The Albion, is included on the Rare Breeds Survival Trust’s watch list and there are currently only 87 breeding females of 100% pure Albion blood across the UK.
Melsop Farm Park have recently purchased two Albions, Blue Haze and Blue Mist, that are expected to calve in mid to late January to an Albion Bull called Blue Mink from the 1980s.
Jordan Stone who owns the Farm Park alongside his parents, Keith and Sue, said that Albion Cattle are a valuable part of British livestock and that he is committed to raising their profile and helping to protect and preserve them.
He said: “The Albion are not just a lovely looking breed with a great temperament, they are part of our heritage in this country and we need to be doing everything we can to try and preserve them.
“It is fantastic that Albions have been officially recognised as a true native breed by the Rare Breeds Survival Trust but we now need to work hard to increase the breed population.
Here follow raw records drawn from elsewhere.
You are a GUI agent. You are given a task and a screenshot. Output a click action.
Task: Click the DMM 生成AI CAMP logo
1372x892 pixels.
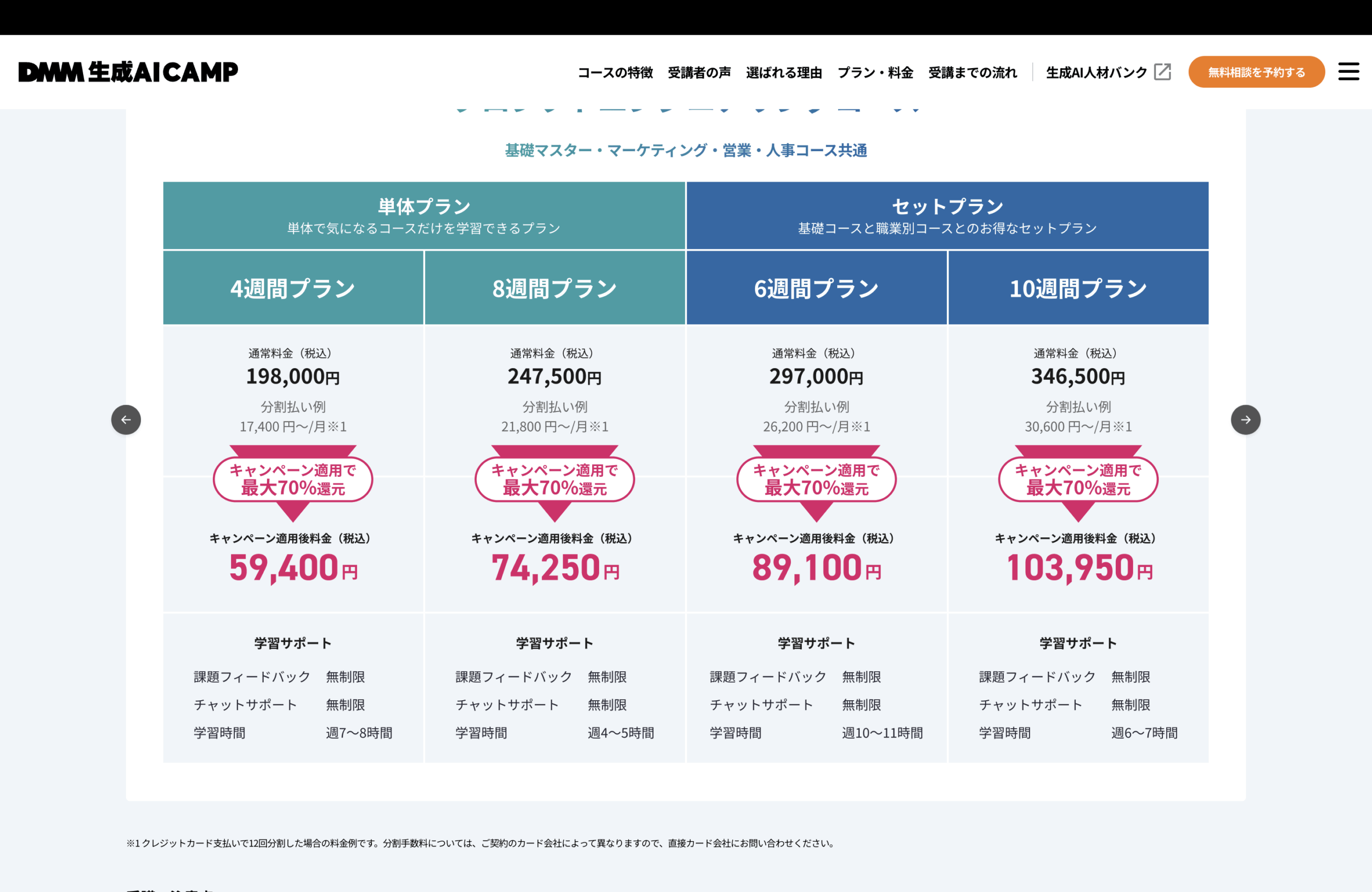[x=128, y=71]
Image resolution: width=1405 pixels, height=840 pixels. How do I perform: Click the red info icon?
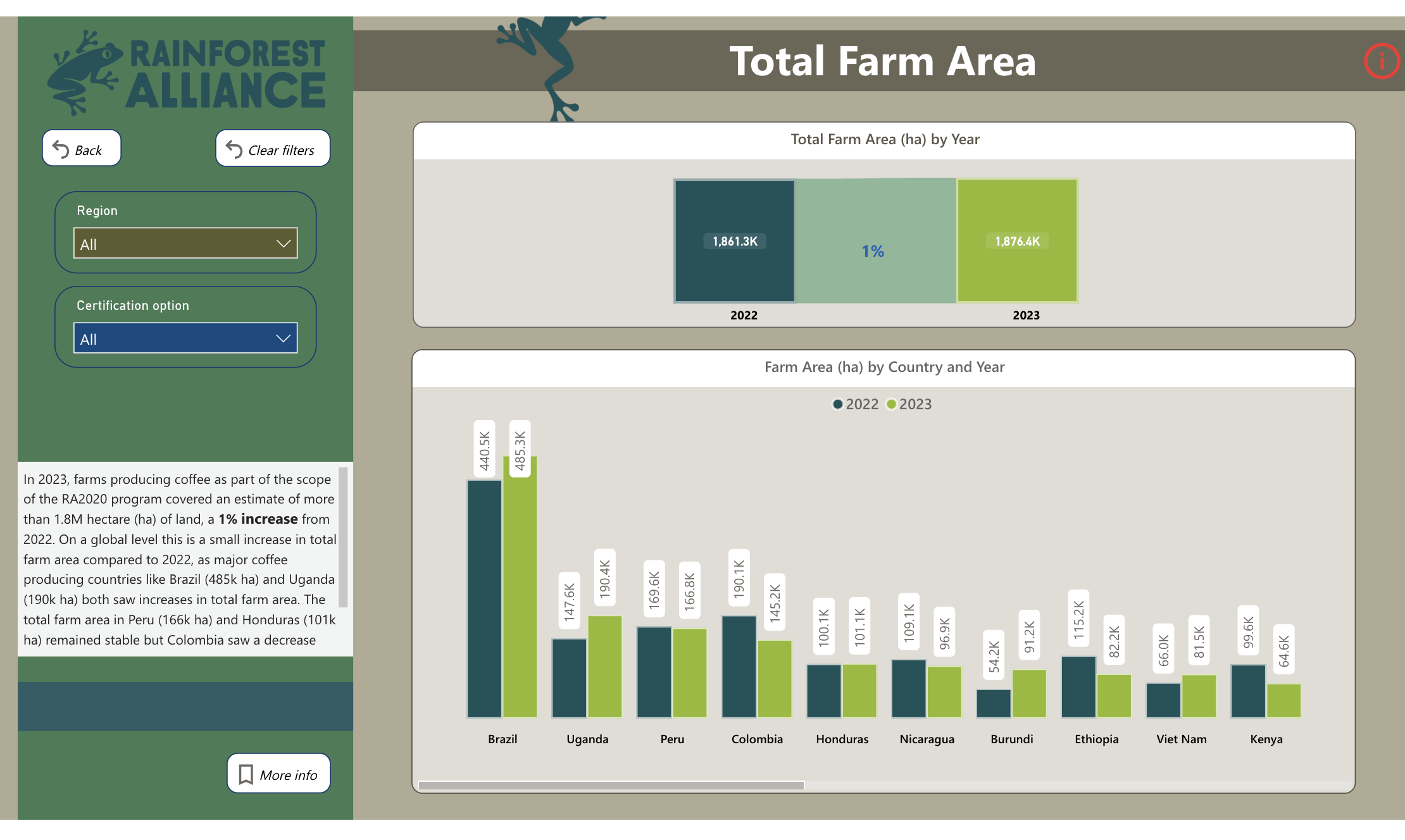click(1381, 61)
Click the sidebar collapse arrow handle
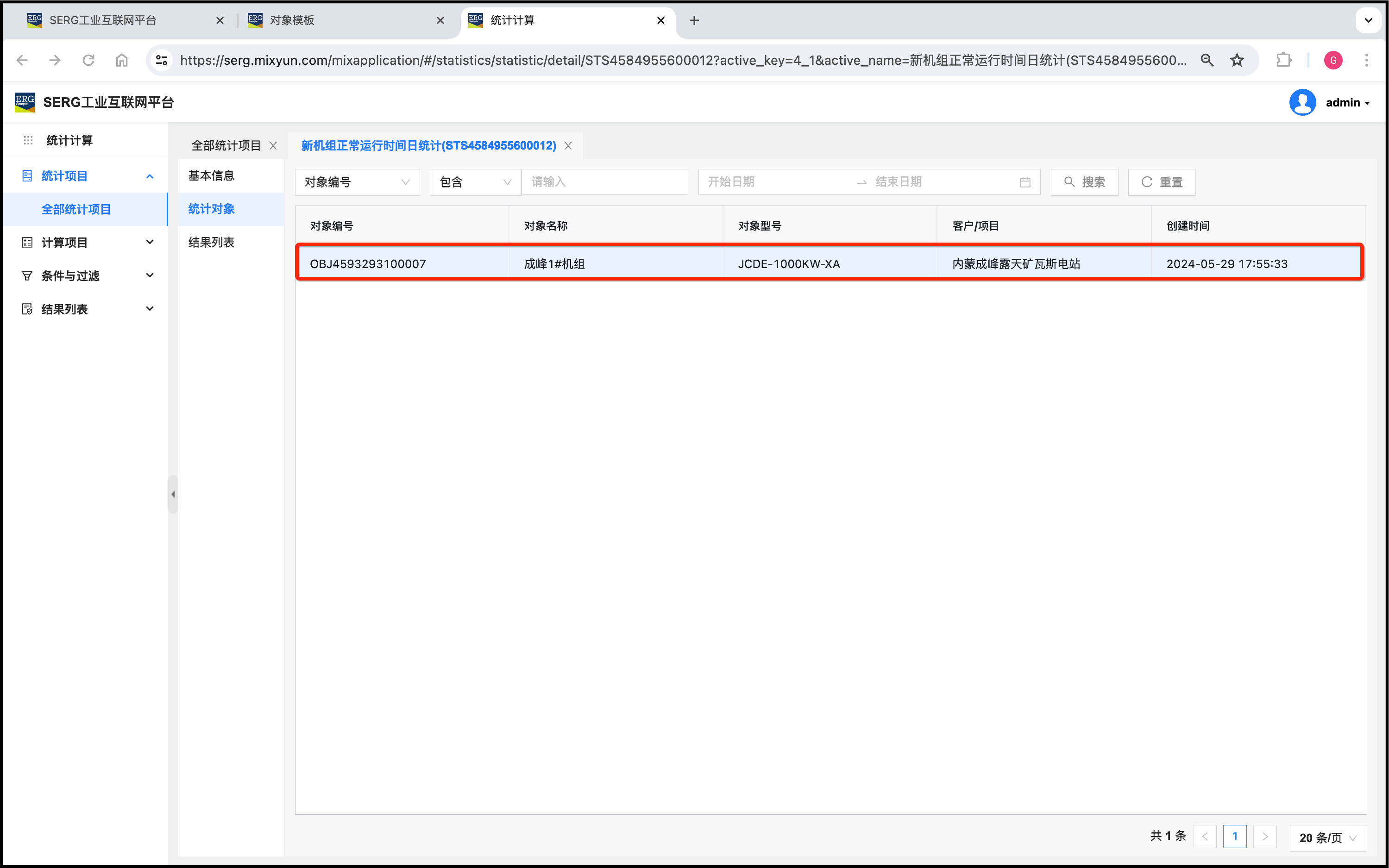This screenshot has width=1389, height=868. tap(173, 494)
“The message we really have to get across to people is that when endangered and rare breeds like the Albion are gone, they are gone forever.
“By having them at the farm park I am hoping we can raise awareness of the cattle and their story.
“The majority of our collection are rare breeds; I am really passionate about raising the profile of breeds like the Albion and getting people to understand just how important their heritage is.
“I want our visitors to go away knowing how rare breed animals have helped to shape our landscape, that’s the difference between the animals in our collection and other attractions.”
Bred for both beef and dairy, the dual-purpose Albion was set to become a major cattle breed of the UK in the 1920s before herds were decimated by two outbreaks of Foot and Mouth, in 1923 and 1967.
Numbers were hit again after the Second World War when dual-purpose breeds such as the Albion were replaced by herds with a single purpose, luckily a small handful of breeders kept the line going and the cattle that remain today are the descendants of these.
Gail Sprake Chairman of Trustees at The Rare Breeds Survival Trust described the position of Albion Cattle in the UK today as “critical.”
She said: “The Albion is one of our most endangered breeds of cattle in the UK and are categorised by Rare Breeds Survival Trust as category one, critical.”
“The Albions at Melsop Farm Park are the only examples of the breed in all of East Anglia and as such Jordan is playing a vital part in the national breeding programme in order to secure the future of this iconic breed.
“The geographical isolation of the Melsop herd means that valuable bloodlines are protected should animals in other parts of the country be compromised through any disease outbreak.
“A visit to Melsop Farm Park is worthwhile if only to meet and admire these very rare animals.”